Raise every coordinate in the answers of the records below by 107 and reproduce all the lines of the records, requests included. Leave every other number unchanged.

-- begin --

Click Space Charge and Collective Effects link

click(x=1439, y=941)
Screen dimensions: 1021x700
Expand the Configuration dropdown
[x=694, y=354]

-- end --

### THE ANSWER
Click Space Charge and Collective Effects link

click(x=1546, y=1048)
Screen dimensions: 1021x700
Expand the Configuration dropdown
[x=801, y=461]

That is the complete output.